Trillion-dollar stock

China’s key to data-driven giants such as Didi Global has created a new round of uncertainty for investors who have been under scrutiny in areas such as financial technology, antitrust practices, and extracurricular learning.

In addition to large-scale technology, stocks related to real-time marketing, electric vehicle manufacturing, and education also appear vulnerable. “Given the uncertainty of the degree of regulatory tightening, it is currently impossible to set an appropriate or acceptable discount,” said Catherine Chan, a Hong Kong analyst at Union Bancaire Privée.

“It is possible to further simplify existing research and research in new areas,” he said. Beijing’s control of data collection may affect industries from grocery delivery to transportation and online entertainment to financial technology and online markets.

Online marketing platforms have become “very popular” and may become another area of ​​activity. Zurich GAM fund manager Jiang Shi-Cortez said that Kuaishou Technology, one of China’s most popular live broadcast platforms, fell 17% this week.
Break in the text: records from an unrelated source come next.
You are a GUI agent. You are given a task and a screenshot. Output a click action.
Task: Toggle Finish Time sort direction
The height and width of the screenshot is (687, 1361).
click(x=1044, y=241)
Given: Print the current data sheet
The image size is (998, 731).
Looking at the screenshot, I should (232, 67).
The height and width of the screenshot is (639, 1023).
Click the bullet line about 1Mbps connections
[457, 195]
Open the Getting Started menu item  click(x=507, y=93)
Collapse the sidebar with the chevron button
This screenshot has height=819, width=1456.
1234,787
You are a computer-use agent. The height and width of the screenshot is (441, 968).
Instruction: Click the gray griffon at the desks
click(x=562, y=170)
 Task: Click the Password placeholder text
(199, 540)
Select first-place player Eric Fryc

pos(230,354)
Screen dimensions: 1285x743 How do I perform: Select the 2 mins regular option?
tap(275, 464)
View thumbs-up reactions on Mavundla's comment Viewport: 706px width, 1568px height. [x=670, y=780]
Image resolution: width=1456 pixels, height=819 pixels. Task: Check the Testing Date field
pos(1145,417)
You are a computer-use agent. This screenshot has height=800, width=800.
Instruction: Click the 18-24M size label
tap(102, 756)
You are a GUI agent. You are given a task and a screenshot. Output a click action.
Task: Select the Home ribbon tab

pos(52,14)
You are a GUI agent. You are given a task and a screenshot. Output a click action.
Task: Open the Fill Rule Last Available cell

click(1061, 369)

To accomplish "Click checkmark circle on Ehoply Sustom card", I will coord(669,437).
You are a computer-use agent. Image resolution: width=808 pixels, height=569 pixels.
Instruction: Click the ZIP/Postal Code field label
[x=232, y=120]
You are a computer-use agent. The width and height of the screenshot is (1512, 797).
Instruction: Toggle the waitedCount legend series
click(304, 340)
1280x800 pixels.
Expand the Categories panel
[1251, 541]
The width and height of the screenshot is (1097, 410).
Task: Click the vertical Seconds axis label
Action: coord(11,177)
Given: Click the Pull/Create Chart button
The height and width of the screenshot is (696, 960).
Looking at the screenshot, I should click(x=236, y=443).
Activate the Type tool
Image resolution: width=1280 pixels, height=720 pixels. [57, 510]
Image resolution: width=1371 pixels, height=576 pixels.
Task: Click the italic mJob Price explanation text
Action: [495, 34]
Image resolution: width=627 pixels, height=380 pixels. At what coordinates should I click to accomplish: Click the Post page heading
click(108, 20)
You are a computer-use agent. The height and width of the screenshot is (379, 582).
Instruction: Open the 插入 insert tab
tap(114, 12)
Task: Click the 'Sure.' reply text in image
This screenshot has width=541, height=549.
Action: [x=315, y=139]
The worst since February. Market Chinese technology stocks fell by US$1 trillion, indicating that buyers are skeptical of Ishik Mukherjee at 5:30 am on July 10, 2021. GMT +5:30 Since February, the market value of Internet giants has evaporated by $1.1 trillion.

The stock market has devalued China’s technological repressive measures. Still, a new round of regulatory concerns has completely shaken this argument: this week alone, the market value of Chinese Internet stocks has fallen by approximately $2001 billion.

How does Beijing promise to strengthen control over overseas data collection and listing?

China’s Internet stock index has fallen since China began to collect data from giants such as Didi Global. According to Bloomberg’s calculations, it is down more than $1.1 trillion from its February 17 high. The index is down 35%.

This has brought a new round of uncertainty to investors who have been scrutinized in areas such as financial technology, antitrust laws, and extracurricular learning. In addition to large technology stocks, stocks from real-time marketing, electric vehicle manufacturing, and education also appear vulnerable.

“Given the uncertainty of the degree of regulatory tightening, it is currently impossible to determine an appropriate or acceptable discount,” said Catherine Chan, an analyst at Union Bancaire Privée in Hong Kong.

“It can strengthen existing research” and study new areas,” he said. Beijing’s data-oriented Chinese technology collapse funding, the United States Beijing’s control of data collection may affect industries from grocery delivery, transportation, and online entertainment to the Internet and financial technology markets.

According to Genesis Cortes, direct selling platforms have “become very popular” and may become another area of ​​regulatory concern.

Kuaishou Technology, one of China’s most popular live broadcast platforms, fell 17% this week, the biggest drop since February. It potentially collects and analyzes vehicle operating data.